El volumen económico asociado a estas adjudicaciones alcanza los 23.000 millones de euros, una cifra sin precedentes que se distribuirá en distintas anualidades con cargo a los Presupuestos de Defensa durante la próxima década.
La compleja tramitación de estos expedientes ha sido gestionada por la Dirección General de Armamento y Material (DGAM), responsable de los principales programas de adquisición de las Fuerzas Armadas.
El reparto de los contratos beneficia de forma destacada a Indra, que liderará aproximadamente la mitad de los programas adjudicados, ya sea en solitario, en UTE con EM&E o a través de sus filiales. Entre los proyectos de mayor cuantía figuran los nuevos obuses autopropulsados de cadenas y ruedas para el Ejército de Tierra, valorados en 7.000 millones de euros, y el nuevo vehículo anfibio para la Infantería de Marina.
Airbus (Defence and Space y Helicopters) también ha obtenido un papel relevante, con alrededor de una docena de programas vinculados a la modernización de la flota de helicópteros de las Fuerzas Armadas y al suministro del nuevo avión entrenador avanzado para el Ejército del Aire y del Espacio.
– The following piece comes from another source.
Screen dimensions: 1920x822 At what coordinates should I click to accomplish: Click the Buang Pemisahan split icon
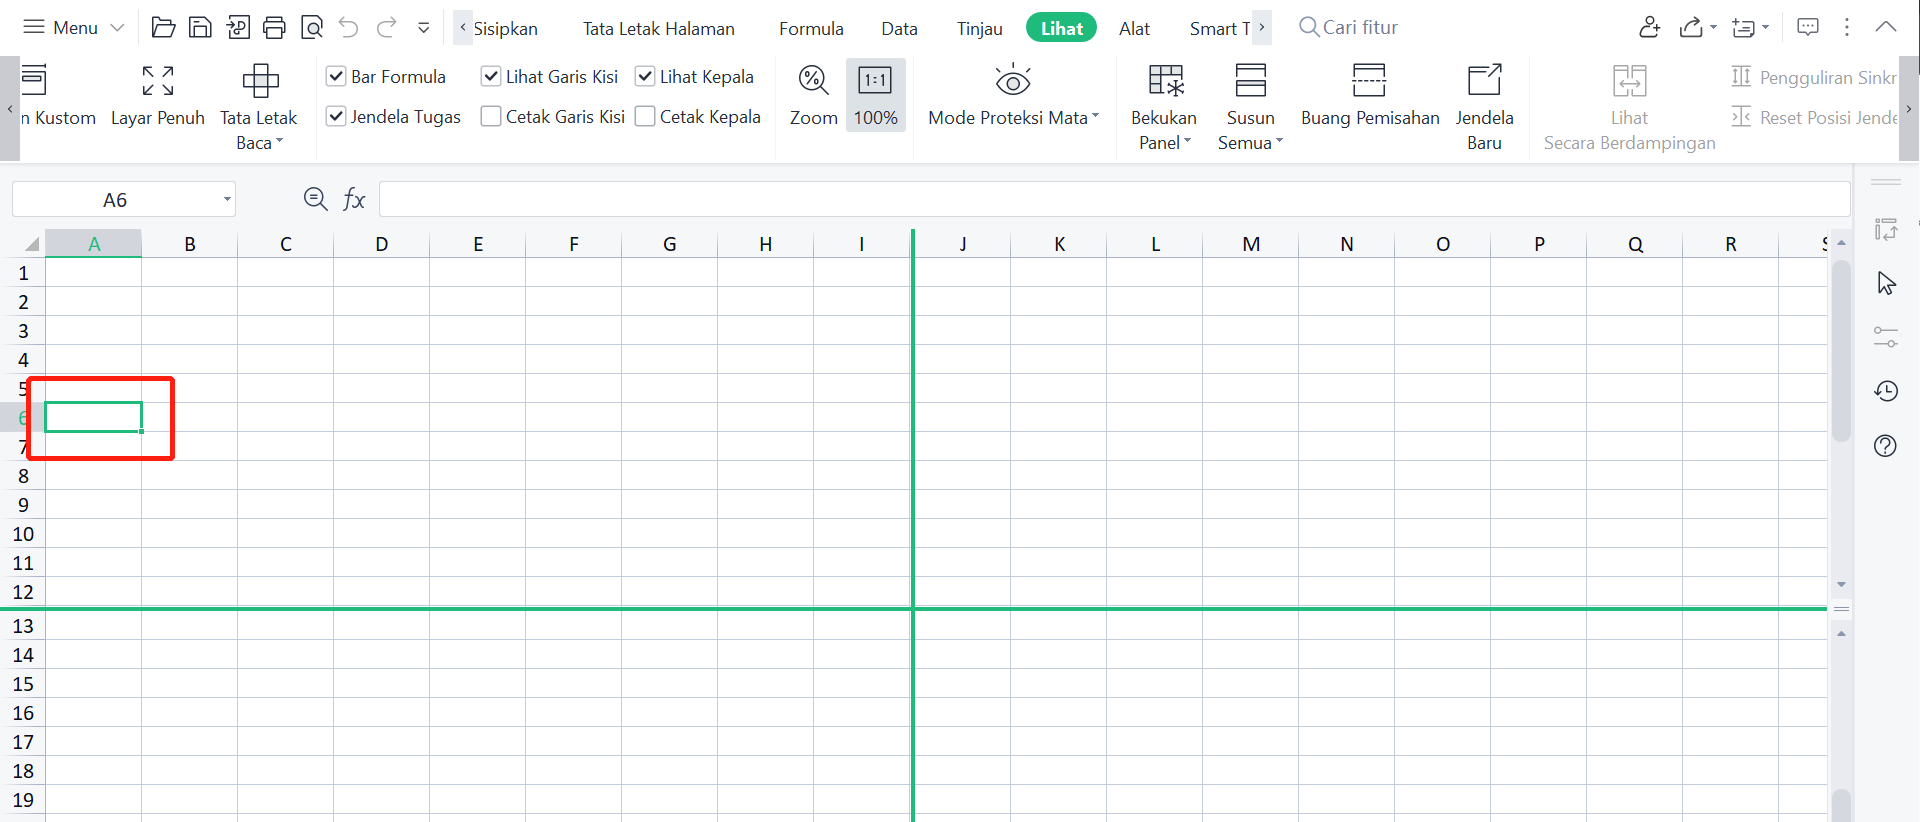[x=1369, y=81]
En este último caso, la adjudicación incorpora como única empresa extranjera a la compañía turca TAI.
Junto a los grandes contratistas, varias empresas del ecosistema industrial de defensa han logrado contratos significativos, entre ellas Cipherbit-Grupo Oesía, Epicom, GDELS-Santa Bárbara Sistemas, SAES, Telefónica y Urovesa.
Estos programas se enmarcan en el Plan Industrial y Tecnológico para la Seguridad y la Defensa, aprobado por el Gobierno en abril, con el objetivo de alcanzar el 2 % del PIB en gasto en defensa, en línea con los compromisos adquiridos por España con la OTAN desde hace una década.
Los PEM adjudicados en diciembre se suman a otros dos programas ya cerrados con anterioridad: el Buque de Aprovisionamiento en Combate (BAC) y el programa Paz II. Además, el Ministerio de Defensa deja abiertos varios expedientes que se materializarán en 2026, especialmente en el ámbito naval, con proyectos que recaerán en Navantia, como la modernización de las fragatas F-110, la actualización de los buques de asalto anfibio, el nuevo buque hidrográfico oceánico y el futuro buque de inteligencia.